Print exactly the lines from the line with "Click Tesla's 268.98 USD price" to the last line of the data, please, both included.
======== Input records
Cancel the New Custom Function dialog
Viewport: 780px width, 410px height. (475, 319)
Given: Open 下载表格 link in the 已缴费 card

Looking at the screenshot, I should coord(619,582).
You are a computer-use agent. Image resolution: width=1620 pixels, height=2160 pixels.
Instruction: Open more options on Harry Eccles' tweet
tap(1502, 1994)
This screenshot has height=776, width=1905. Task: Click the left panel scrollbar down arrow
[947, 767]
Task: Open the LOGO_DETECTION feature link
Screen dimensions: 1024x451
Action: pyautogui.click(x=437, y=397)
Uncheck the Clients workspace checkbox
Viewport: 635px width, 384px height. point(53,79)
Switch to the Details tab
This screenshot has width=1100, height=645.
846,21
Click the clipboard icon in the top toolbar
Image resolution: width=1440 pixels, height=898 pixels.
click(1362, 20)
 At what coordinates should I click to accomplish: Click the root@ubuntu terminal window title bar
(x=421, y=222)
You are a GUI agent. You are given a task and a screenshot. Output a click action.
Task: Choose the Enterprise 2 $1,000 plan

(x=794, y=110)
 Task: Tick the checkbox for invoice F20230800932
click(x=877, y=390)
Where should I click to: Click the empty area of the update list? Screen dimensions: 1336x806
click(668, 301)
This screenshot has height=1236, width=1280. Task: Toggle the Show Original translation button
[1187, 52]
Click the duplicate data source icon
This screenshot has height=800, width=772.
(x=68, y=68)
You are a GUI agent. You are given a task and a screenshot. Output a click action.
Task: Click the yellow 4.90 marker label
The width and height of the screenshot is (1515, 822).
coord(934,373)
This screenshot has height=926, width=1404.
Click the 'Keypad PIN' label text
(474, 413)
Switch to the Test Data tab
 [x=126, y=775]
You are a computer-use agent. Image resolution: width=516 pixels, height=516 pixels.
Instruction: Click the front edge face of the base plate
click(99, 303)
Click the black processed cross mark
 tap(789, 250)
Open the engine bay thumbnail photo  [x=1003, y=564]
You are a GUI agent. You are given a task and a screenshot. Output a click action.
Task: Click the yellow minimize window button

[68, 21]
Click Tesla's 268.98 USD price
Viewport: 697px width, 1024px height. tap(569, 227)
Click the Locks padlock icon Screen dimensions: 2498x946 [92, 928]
================
[Solved exercise]:
Click Tesla's 268.98 USD price
Viewport: 697px width, 1024px height. tap(569, 227)
Click the Locks padlock icon Screen dimensions: 2498x946 [92, 928]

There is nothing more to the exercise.